KUBU RAYA — Pemerintah Kabupaten Kubu Raya resmi memulai pembangunan Instalasi Pengolahan Air (IPA) di Sistem Penyediaan Air Minum (SPAM) Arang Limbung, Kecamatan Sungai Raya. Proyek senilai Rp 89 miliar ini digadang-gadang menjadi jawaban atas keluhan warga soal kualitas dan kontinuitas aliran air bersih yang selama ini belum optimal.
Bupati Kubu Raya Sujiwo menyebut kapasitas IPA yang dibangun mencapai 2 x 50 liter per detik. Dengan tambahan infrastruktur ini, pemerintah daerah menargetkan penambahan sekitar 7.000 sambungan baru ke rumah-rumah warga.
Target Cakupan Layanan Naik Tiga Persen
Ketua Komisi V DPR RI Lasarus mengungkapkan, cakupan pelayanan air bersih di Kabupaten Kubu Raya saat ini masih rendah, baru sekitar 20,7 persen. Setelah IPA Arang Limbung beroperasi, angka tersebut diperkirakan naik sekitar tiga persen menjadi 23,7 persen.
“IPA ini untuk mendukung penambahan sambungan bagi masyarakat Kabupaten Kubu Raya yang layanan air bersihnya baru sekitar 20,7 persen. Dengan anggaran kurang lebih Rp 89 miliar ini, diperkirakan cakupan layanan akan bertambah sekitar tiga persen,” kata Lasarus dalam keterangan yang dikutip dari Suara Kalbar.
Lima Desa Jadi Prioritas Layanan
Pembangunan IPA yang ditargetkan tuntas pada September 2027 ini akan memperluas jangkauan pelayanan di lima desa di Kecamatan Sungai Raya. Kelima desa tersebut adalah Teluk Kapuas, Parit Baru, Sungai Raya Dalam, Limbung, dan Arang Limbung.

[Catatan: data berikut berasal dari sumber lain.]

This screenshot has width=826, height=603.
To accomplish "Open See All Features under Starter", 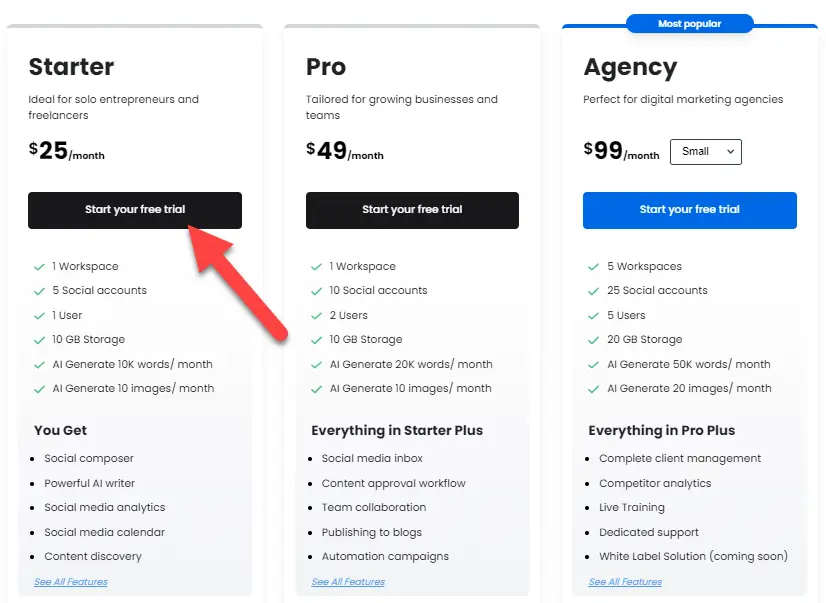I will 69,581.
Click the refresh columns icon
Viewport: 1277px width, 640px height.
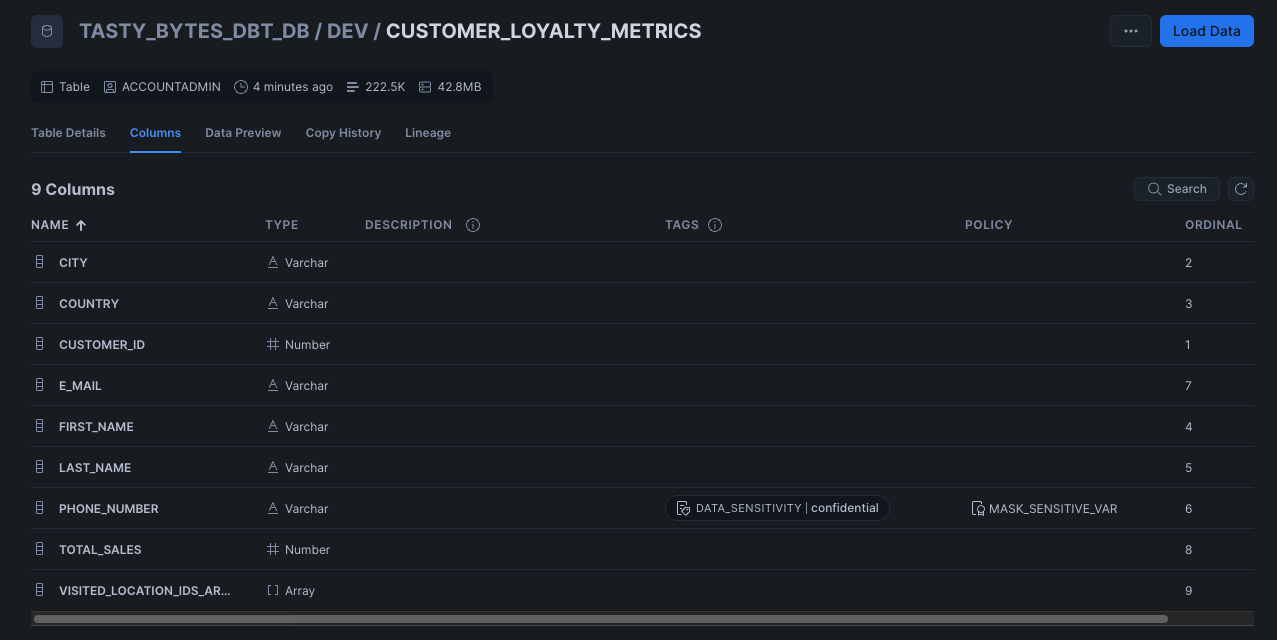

“Setelah proyek ini selesai, kita pastikan kualitas layanan air bersih akan meningkat dan menjadi lebih maksimal. Airnya lebih jernih dan alirannya lebih lancar, tidak seperti kondisi sekarang yang masih kecil,” ujar Sujiwo.
Dukungan Pemerintah Pusat di Tengah Keterbatasan APBD
Sujiwo mengakui, pembangunan infrastruktur air bersih ini tidak mungkin berjalan tanpa dukungan pemerintah pusat. Kondisi keuangan daerah yang sedang sulit membuat Pemkab Kubu Raya mengandalkan perjuangan anggaran melalui Komisi V DPR RI.
“Kalau tidak dibantu oleh Pak Lasarus dan teman-teman di Komisi V, dengan kondisi keuangan daerah yang sedang sulit, tidak mungkin kita bisa merogoh anggaran sampai Rp 89 miliar. Karena itu, kami sangat berterima kasih atas dukungan pemerintah pusat,” katanya.
Ia menambahkan, pemenuhan layanan air bersih merupakan hak dasar rakyat yang dampaknya menyentuh berbagai sektor, mulai dari kesehatan, penurunan angka stunting, hingga iklim investasi di daerah.
Ekspansi Jaringan ke Empat Kecamatan Lain
Selain menggarap IPA Arang Limbung, Pemkab Kubu Raya juga tengah mempersiapkan pengembangan jaringan air bersih di sejumlah wilayah lain. Beberapa kecamatan yang masuk daftar prioritas antara lain Sungai Ambawang, Desa Kapur, Sungai Kakap, dan Rasau Jaya.
Untuk Kecamatan Sungai Kakap, pemerintah daerah tengah mengupayakan pembangunan jaringan melalui skema kerja sama. Pemkab juga telah mengusulkan dukungan anggaran pemerintah pusat untuk pembangunan pipanisasi dan booster dengan nilai sekitar Rp 165 miliar.
Sujiwo menegaskan pihaknya tidak akan berhenti memperjuangkan perluasan layanan air bersih meski kebutuhan anggarannya sangat besar. “Saya tidak malu untuk memperjuangkannya, meminta, dan melobi pemerintah pusat. Yang penting tujuan akhirnya adalah bagaimana masyarakat bisa bahagia dan sejahtera,” tegasnya.